Researchers have discovered critical security flaws in connected smart plugs which can give attackers access to a full home network — as well as your email account.

Bitdefender researchers Dragos Gavrilut, Radu Basaraba, and George Cabau said on Thursday that one particular device uses no encryption and weak default passwords, with no alerts issued to users to change them in the interests of security.

Internet of Things (IoT) devices are products with network capabilities. While these now range from smartphones to fridges, the use of smart plugs is also on the rise.

IoT-based smart outlets can be used to monitor energy usage, schedule devices to turn on and off at the user’s convenience, and can be used to power and control gadgets including security cameras, smart TVs and coffee makers, among others.

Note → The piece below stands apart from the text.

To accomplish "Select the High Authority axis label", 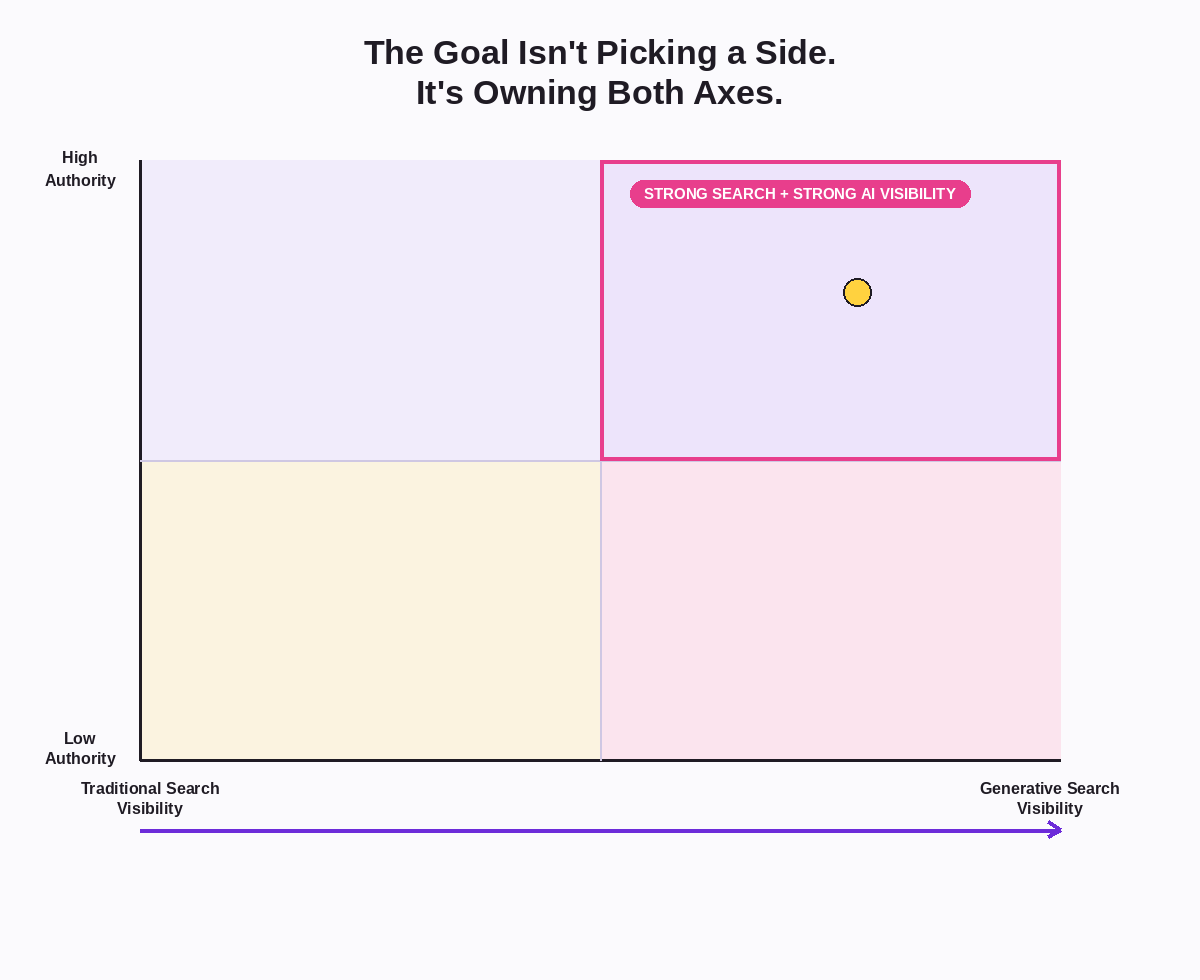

According to the security firm, a popular, but undisclosed, electrical outlet currently on the market not only has poor security in place but is also susceptible to malicious firmware updates which permit attackers to control devices remotely and gain an entry point into your home networks and activity.

To set up the device, users must plug it in, download the accompanying Android or iOS app, and then go through the installation process. The device requests the credentials to the user’s home network and then registers to vendor servers through UDP messages containing the device name, model, and MAC address. The server then replies with the firmware version, port, and local IP address.